Re: US ISDN for Linux??

Mark W. Eichin (eichin@mit.edu)
Tue, 9 Apr 1996 22:18:00 -0400


> I've got a few UK ones here from scarab (loaned for playing with), and there
> is a metricom driver for US 900MHz stuff now. I don't know a lot about
> the metricom. For high end there is of course the NCR(ex ATT(ex NCR))
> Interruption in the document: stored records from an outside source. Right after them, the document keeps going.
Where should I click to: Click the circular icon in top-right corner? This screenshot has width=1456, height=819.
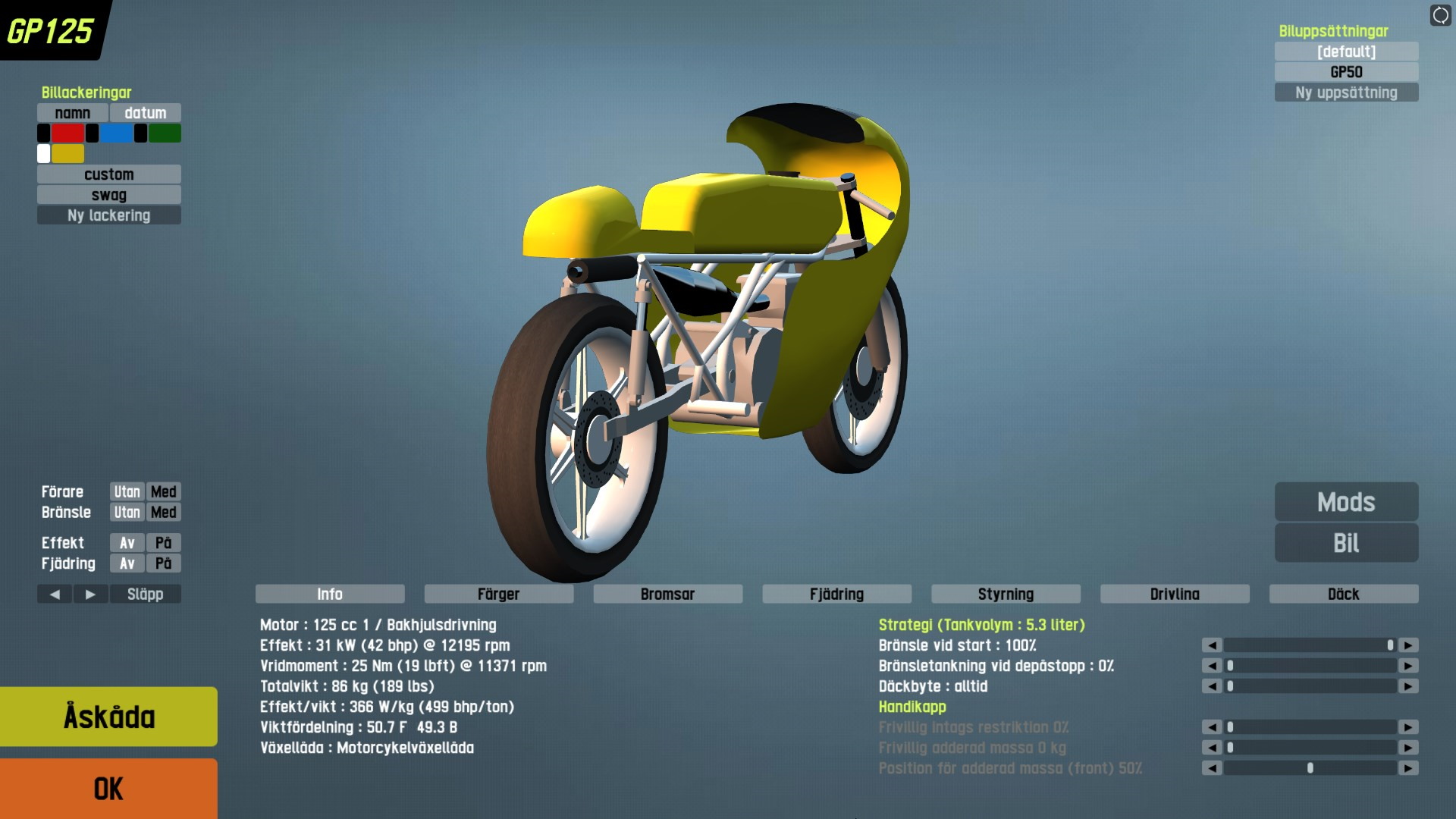tap(1440, 15)
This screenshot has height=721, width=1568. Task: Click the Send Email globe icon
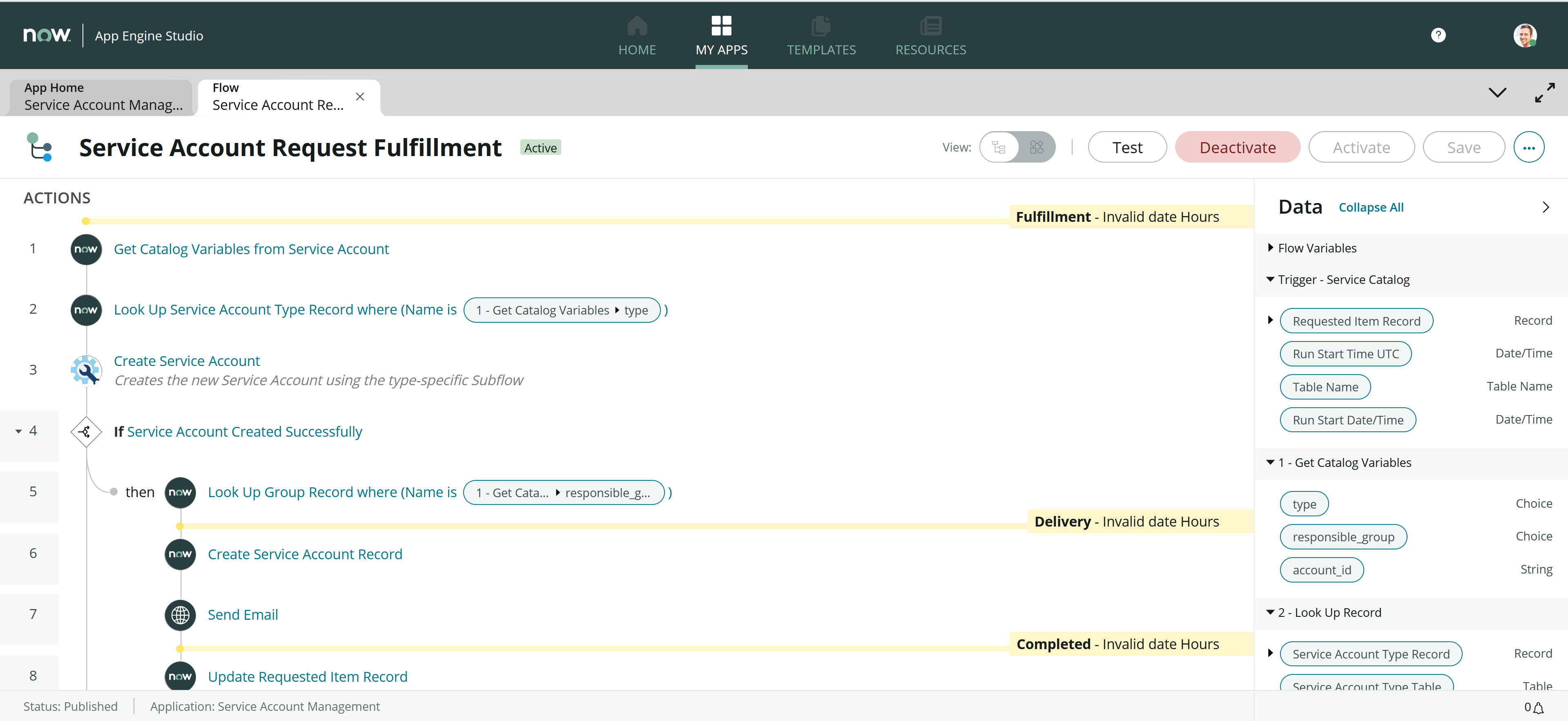180,615
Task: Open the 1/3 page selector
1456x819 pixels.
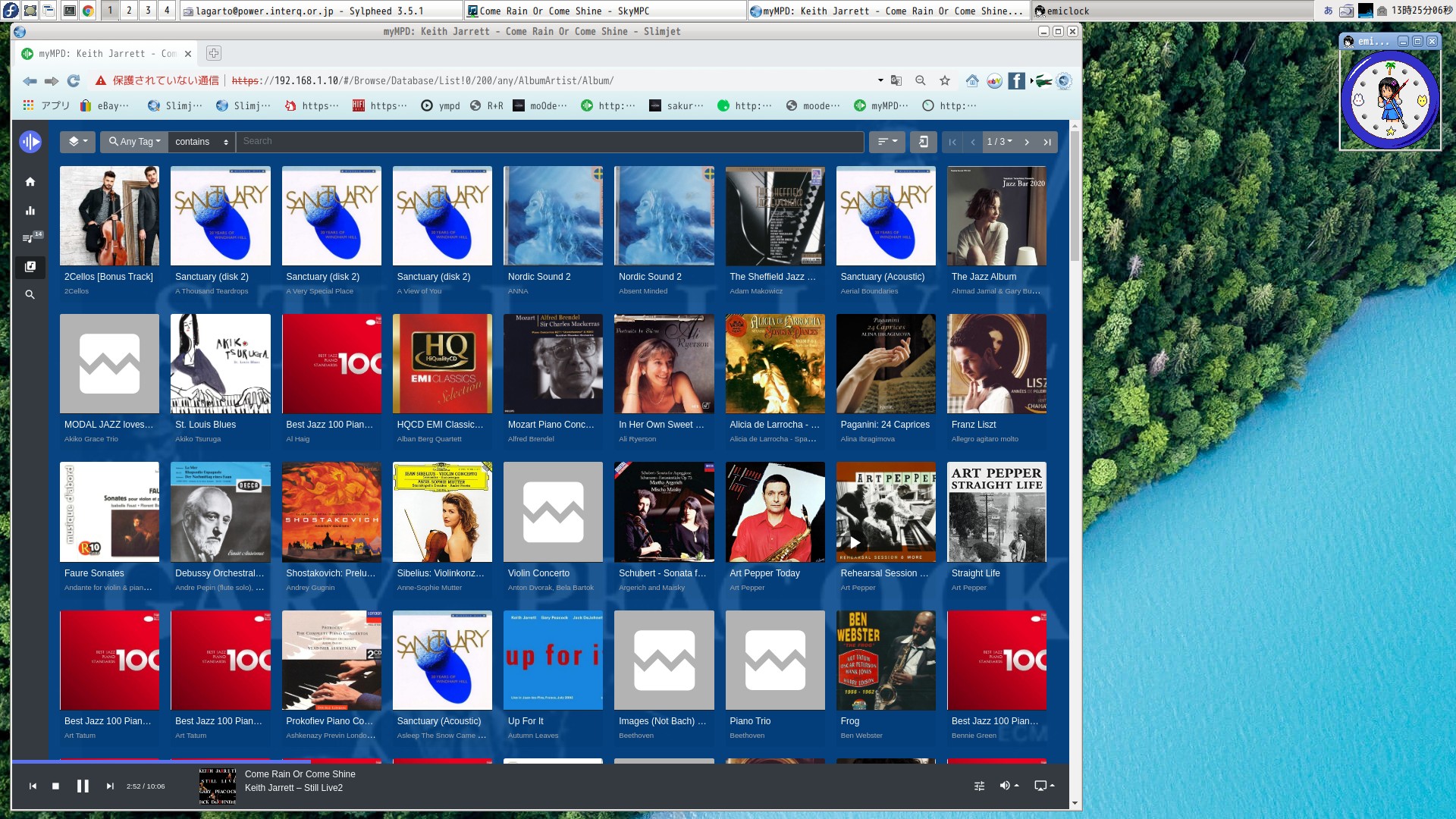Action: (999, 142)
Check out http://www.metricom.com/. Also the stanford "mosquitonet"
project. You can use them as "virtual modems" or you can put them in a
packet based "virtual ethernet" mode. 900Mhz, spread spectrum, rf
signalling rate at around 100khz, reliable throughput at 2.5Kbytes/sec
on a good line of sight, degrades smoothly in the presence of noise (I
had one radio in a machine room with unshielded cpu boards, that took
it down to about 400bytes/sec :-) It works better hanging from my
office window.

The metricom "ricochet" modem looks like a normal hayes modem with
*lots* of extra variables. The "packet" mode uses PPP-style quoting,
but lets multiple modems use a common channel (this is what the
Mosquitonet driver does.) http://mosquitonet.stanford.edu/mosquito.html
has details and the Linux driver, called STRIP (Starmode Radio IP.)